Dataset items |
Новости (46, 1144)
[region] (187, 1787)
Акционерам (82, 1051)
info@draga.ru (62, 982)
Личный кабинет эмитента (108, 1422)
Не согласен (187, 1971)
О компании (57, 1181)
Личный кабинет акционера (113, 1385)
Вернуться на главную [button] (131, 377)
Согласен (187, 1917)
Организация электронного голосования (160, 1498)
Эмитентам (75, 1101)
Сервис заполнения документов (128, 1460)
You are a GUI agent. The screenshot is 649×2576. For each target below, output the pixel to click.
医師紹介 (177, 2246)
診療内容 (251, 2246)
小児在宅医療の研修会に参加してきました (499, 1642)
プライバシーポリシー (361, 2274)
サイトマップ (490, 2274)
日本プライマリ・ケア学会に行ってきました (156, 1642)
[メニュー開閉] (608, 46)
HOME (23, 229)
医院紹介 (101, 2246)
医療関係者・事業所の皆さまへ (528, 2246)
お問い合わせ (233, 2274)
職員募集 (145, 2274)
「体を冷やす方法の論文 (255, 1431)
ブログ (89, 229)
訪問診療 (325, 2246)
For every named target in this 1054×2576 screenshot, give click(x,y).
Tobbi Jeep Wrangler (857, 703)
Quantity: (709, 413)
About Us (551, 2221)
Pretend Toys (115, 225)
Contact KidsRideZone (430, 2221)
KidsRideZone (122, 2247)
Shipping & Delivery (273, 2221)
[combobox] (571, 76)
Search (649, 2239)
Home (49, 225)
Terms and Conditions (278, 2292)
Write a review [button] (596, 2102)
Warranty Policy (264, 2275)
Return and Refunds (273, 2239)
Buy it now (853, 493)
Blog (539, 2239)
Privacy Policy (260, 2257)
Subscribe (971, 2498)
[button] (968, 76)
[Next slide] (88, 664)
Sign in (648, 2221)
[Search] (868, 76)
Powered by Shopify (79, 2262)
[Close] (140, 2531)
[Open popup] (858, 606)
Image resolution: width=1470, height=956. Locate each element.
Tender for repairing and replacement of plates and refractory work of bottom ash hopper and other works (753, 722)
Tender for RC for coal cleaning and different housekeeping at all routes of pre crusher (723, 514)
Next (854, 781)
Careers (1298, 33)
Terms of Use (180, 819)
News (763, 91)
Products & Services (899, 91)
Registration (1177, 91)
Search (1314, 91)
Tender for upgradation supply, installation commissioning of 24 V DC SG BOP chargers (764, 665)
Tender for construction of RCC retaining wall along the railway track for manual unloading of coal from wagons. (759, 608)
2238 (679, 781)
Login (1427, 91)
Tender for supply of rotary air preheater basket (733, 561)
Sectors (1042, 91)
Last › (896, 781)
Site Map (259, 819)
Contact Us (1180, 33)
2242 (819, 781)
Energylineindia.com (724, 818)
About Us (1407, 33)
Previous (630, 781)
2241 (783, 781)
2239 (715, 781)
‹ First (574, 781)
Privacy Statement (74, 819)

Description of the task | The data above must be restated word for word.

The completed task |
Новости (46, 1144)
[region] (187, 1787)
Акционерам (82, 1051)
info@draga.ru (62, 982)
Личный кабинет эмитента (108, 1422)
Не согласен (187, 1971)
О компании (57, 1181)
Личный кабинет акционера (113, 1385)
Вернуться на главную [button] (131, 377)
Согласен (187, 1917)
Организация электронного голосования (160, 1498)
Эмитентам (75, 1101)
Сервис заполнения документов (128, 1460)
You are a GUI agent. The screenshot is 649×2576. For each target below, output the pixel to click.
医師紹介 (177, 2246)
診療内容 (251, 2246)
小児在宅医療の研修会に参加してきました (499, 1642)
プライバシーポリシー (361, 2274)
サイトマップ (490, 2274)
日本プライマリ・ケア学会に行ってきました (156, 1642)
[メニュー開閉] (608, 46)
HOME (23, 229)
医院紹介 (101, 2246)
医療関係者・事業所の皆さまへ (528, 2246)
お問い合わせ (233, 2274)
職員募集 (145, 2274)
「体を冷やす方法の論文 (255, 1431)
ブログ (89, 229)
訪問診療 (325, 2246)
For every named target in this 1054×2576 screenshot, give click(x,y).
Tobbi Jeep Wrangler (857, 703)
Quantity: (709, 413)
About Us (551, 2221)
Pretend Toys (115, 225)
Contact KidsRideZone (430, 2221)
KidsRideZone (122, 2247)
Shipping & Delivery (273, 2221)
[combobox] (571, 76)
Search (649, 2239)
Home (49, 225)
Terms and Conditions (278, 2292)
Write a review [button] (596, 2102)
Warranty Policy (264, 2275)
Return and Refunds (273, 2239)
Buy it now (853, 493)
Blog (539, 2239)
Privacy Policy (260, 2257)
Subscribe (971, 2498)
[button] (968, 76)
[Next slide] (88, 664)
Sign in (648, 2221)
[Search] (868, 76)
Powered by Shopify (79, 2262)
[Close] (140, 2531)
[Open popup] (858, 606)
Image resolution: width=1470, height=956. Locate each element.
Tender for repairing and replacement of plates and refractory work of bottom ash hopper and other works (753, 722)
Tender for RC for coal cleaning and different housekeeping at all routes of pre crusher (723, 514)
Next (854, 781)
Careers (1298, 33)
Terms of Use (180, 819)
News (763, 91)
Products & Services (899, 91)
Registration (1177, 91)
Search (1314, 91)
Tender for upgradation supply, installation commissioning of 24 V DC SG BOP chargers (764, 665)
Tender for construction of RCC retaining wall along the railway track for manual unloading of coal from wagons. (759, 608)
2238 (679, 781)
Login (1427, 91)
Tender for supply of rotary air preheater basket (733, 561)
Sectors (1042, 91)
Last › (896, 781)
Site Map (259, 819)
Contact Us (1180, 33)
2242 (819, 781)
Energylineindia.com (724, 818)
About Us (1407, 33)
Previous (630, 781)
2241 (783, 781)
2239 (715, 781)
‹ First (574, 781)
Privacy Statement (74, 819)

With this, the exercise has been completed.